Maggie sat down on the edge of the bed and looked seriously at Sam. “I told him that I believed Lloyd’s murder was connected to a missing and priceless artefact, that we were already on the trail of said artefact, and that it would reflect gloriously on him should we, on behalf of the Australian Government, recover whatever it is and return it to whoever owns it.”
Sam was completely nonplussed. “Since when have we been on the trail of a priceless artefact?”
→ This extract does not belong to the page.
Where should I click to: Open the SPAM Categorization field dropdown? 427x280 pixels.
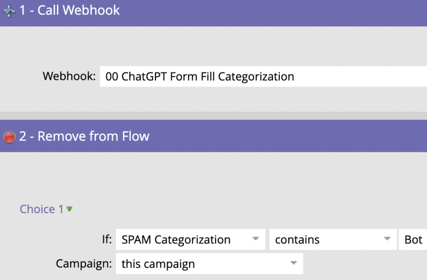coord(191,239)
“Well we must be,” Maggie said. “We’ve got Turks and Mexicans after us. What else could it be?”
“I have no idea Maggie,” Sam admitted. “But none of that explains why I’m here.”
“Jim owed me a favour. I asked for you,” Maggie stated. “It was a very big favour,” she added, when her explanation didn’t seem to be good enough for Sam. “Fifteen years ago Jim suffered a profound lack of judgement in his choice of bedmate during a week-long fact finding mission in Western Australia. I helped the potential problem go away by securing her a job she’d always wanted on a national magazine.” Maggie shrugged. “I needed your help. That’s how I got it, although Jim could see the potential PR value in my artefact story.”
“So you lied to him.”
“Not exactly, Sam. We are on the trail of something are we not? You wouldn’t have agreed to come if you didn’t think there was a good enough reason.”
“I don’t know about that,” Sam said doubtfully. “I was here before I had time to think about the logic of it.”
“Well, the Rites of Life and Death show’s visit to Cairo does coincide with Noel’s so-called stroke, doesn’t it?” Maggie observed.